Os itens que compõem a lista de indicativos sugeridos pela organização são facilmente encontrados em Veranópolis, cidade conhecida como a Terra da Longevidade e que há 28 anos sedia o principal estudo sobre envelhecimento no Brasil. Responsável pelo projeto, o Instituto Moriguchi recebeu, no final do ano passado, especialistas colaboradores da Blue Zone, que visitaram a cidade e puderam conferir o que foi feito até aqui.
— Nenhum lugar do país gerou tantos estudos e publicações cientificas. O que falta para nós é um número maior de centenários. Temos uma longevidade grande, mas não acima dos cem anos, até por conta do número da população. Okinawa (no Japão) tem mais centenários que toda a Europa, são 50 para cada 100 mil habitantes. Nesse cálculo, em Veranópolis chegamos a um número muito pequeno. O processo está encaminhado, já provamos que temos aqui os fatores das outras áreas já consideradas — explicou o médico geriatra e diretor do Instituto, João Senger.
“Envelhecer bem é um processo que começa cedo”, diz especialista
Especializado em geriatria há 40 anos, o médico João Senger tem presenciado a evolução da longevidade nos pacientes. Se há duas ou três décadas os males da velhice começavam a surgir perto dos 70 anos, agora é com 90 que eles têm preocupado as famílias. Mas, para Senger, viver mais não é sinônimo de estarmos vivendo melhor. E os anos que ganhamos ao passar do tempo fazem, segundo ele, chegarmos ainda mais frágeis quando nos aproximamos do centenário.

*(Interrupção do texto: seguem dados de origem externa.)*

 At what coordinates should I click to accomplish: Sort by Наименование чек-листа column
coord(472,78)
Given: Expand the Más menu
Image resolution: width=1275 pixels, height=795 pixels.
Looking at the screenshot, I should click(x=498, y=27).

— A medicina teve a capacidade de aumentar a expectativa de vida, mas a qualidade desses anos que foram ganhos não é muito boa. No Estado, o gaúcho que chega aos 65 anos tem uma expectativa de mais 12 anos, mas a metade desse tempo será de dependência, quando perde a capacidade de fazer as coisas — disse.
O desafio em retardar a perda de independência dos idosos esbarra no Alzheimer. A principal doença degenerativa do cérebro, segundo o especialista, acomete cerca de 50% da população com mais de 95 anos. E o caminho para enfrentá-la, na visão do geriatra, está em observar indivíduos que estão prestes a ultrapassar as nove décadas de vida.
— Temos muito a aprender com pessoas acima dos 80 anos. Nessa faixa etária, a prevalência do Alzheimer pode ser de até 20%, podendo dobrar a cada década de vida. Os idosos dessa idade têm chegado muito frágeis porque perdem muita massa muscular, são de uma geração que não aprendeu a importância de fazer exercícios. E esses hábitos devem ser trabalhados durante toda a vida.
É o estilo de vida e os hábitos adquiridos ao longo dos anos que se mostram determinantes para o bom envelhecimento. Exercitar a musculatura e manter a mente ocupada com novos aprendizados parece ser a receita para alcançar a terceira idade com lucidez e sem depender tanto da ajuda de profissionais e familiares. No entanto, segundo o geriatra, essa postura diante da vida deve começar cedo.
— Não há mágica, é um contexto de prevenção que faz muita diferença. É preciso controlar a pressão alta e o colesterol, por exemplo, ainda na meia idade. A intervenção e diagnóstico do Alzheimer deve ser feito mais cedo, não adianta ter um remédio e intervir depois que o camarada perdeu parte dos neurônios.
Para isso o Instituto Moriguchi investe em pesquisas e estimula estudos de universidades em Veranópolis. A Universidade Federal do Rio Grande Sul (UFRGS) por exemplo, trabalha atualmente em uma análise sobre a Doença de Parkinson e para isso convidou mais de 3,5 mil idosos veranenses a serem testados. Além disso, segundo Senger já há verba aprovada, de uma organização internacional, para avançar no diagnóstico precoce do Alzheimer.
— Essa é a função do Instituto, a população de Veranópolis incorporou que a pesquisa faz parte da vida deles, se orgulham disso e comparecem nos testes. A ideia é focar no diagnóstico precoce já neste segundo semestre do ano com os recursos da Alzheimer Association.